4 Matching Annotations
  1. Jan 2021
    1. Word-work is sublime, she thinks, because it is generative; it makes meaning that secures our difference, our human difference –the way in which we are like no other life.

      Connection: On a person level, this philosophical look at the human condition is a comforting simplification. I, too, find myself using language to make sense of my being – my past, my present, and my future. Language itself feels comforting, offering a cathartic exhale. Whenever I am stressed, anxious or confused, I know that I can use language (spoken word to family or written text to friends) to make sense of a situation and describe it in a way that nobody else could.

    2. You, old woman, blessed with blindness, can speak the language that tells us what only language can: how to see without pictures.
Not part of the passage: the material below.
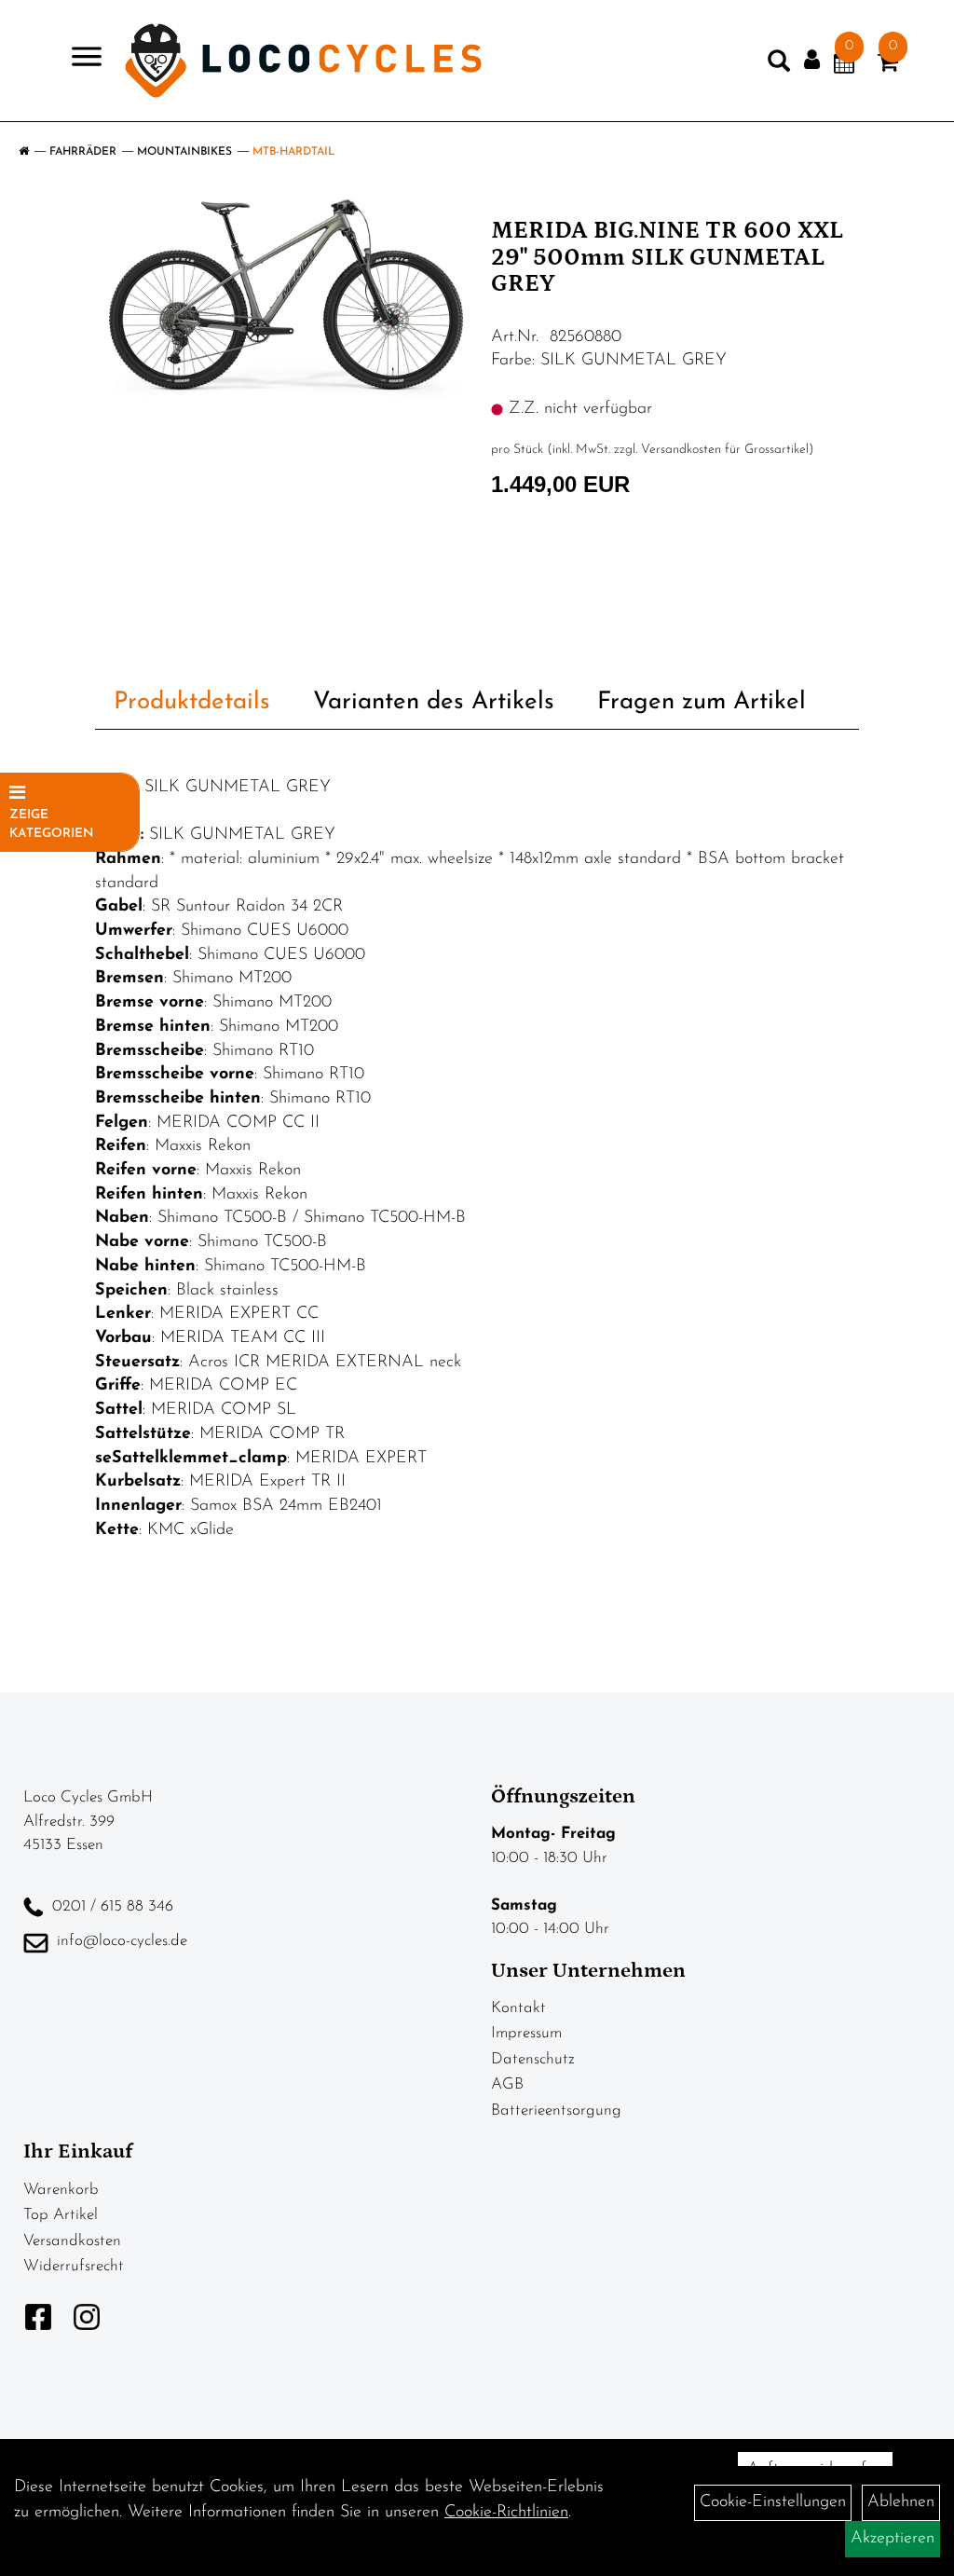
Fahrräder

Language alone protects us from the scariness of things with no names. Language alone is meditation.

      Question: How significant is the old woman's blindness to the overarching message of Morrison's Nobel Lecture? Is the blindness a convenient way to get the message across or is it an indispensable call to the organic form of language creation (i.e. seeing/expressing without pictures)?

    3. Nothing, no word follows her declaration of transfer. That silence is deep, deeper than the meaning available in the words she has spoken. It shivers, this silence, and the children, annoyed, fill it with language invented on the spot.

      Additional Comment: I found this moment in the text to be a brief yet noteworthy commentary/reflection on the complexities of silence. Normally, silence is seen as simple, as nothing; however, Morrison preceded such a moment with a thorough narration of the poetic, contemplative, inner-dialogue of the old woman – a long, complex look at a moment within a silence. She compared the outer simplicity of silence with the inner noise of the very same state.